Fluorescence from fluorescent probes has provided a physical means to determine dipolar relaxation processes. The spectral relaxation or red-shift can be followed in time using time-resolved fluorescence spectroscopy 12.
Here, we characterise the dipolar dynamics in the membranes of the Golgi apparatus and compare them with non-Golgi membranes in living cells. Fluorescence lifetime imaging microscopy is our experimental approach and the NBD-ceramide is our Golgi-specific membrane probe3.
We present two different set of fluorescence lifetime images of the Golgi-stained membranes and non-Golgi membranes for two different wavelengths. When detected at 530nm, the NBD-ceramide probe has a lifetime of about 7±0.2ns and largely independent of spatial location as determined from the phase or modulation of the emission. However, differences in fluorescence lifetimes are more evident for the data collected at 600nm. In both the Golgi and non-Golgi membranes the phase lifetime is significantly larger than the modulation lifetime (Δ0.6ns Golgi, Δ1ns non-Golgi).

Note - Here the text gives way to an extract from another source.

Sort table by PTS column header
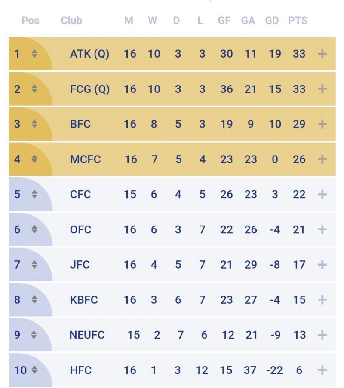 point(298,21)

We analysed the data according to Generalized Polarization (GP) model along with the phasor plot linear extrapolation method4 .

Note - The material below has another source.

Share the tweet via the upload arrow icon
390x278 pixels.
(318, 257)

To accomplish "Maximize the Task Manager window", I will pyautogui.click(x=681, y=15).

Analysing FLIM data from 10 individual cells leads to obtain two time-constants, T1 and T2 that characterise the emission and the correlation time, Ts, of relaxation process. T1 is significantly smaller in the Golgi membranes than in the non-Golgi regions but T2 are similar in all detected membranes. As a consequence Ts is much smaller (0.8ns) than in non-Golgi regions (3.5ns). This suggests that dipolar relaxation in the membrane interface of Golgi is less restricted than non-Golgi membranes.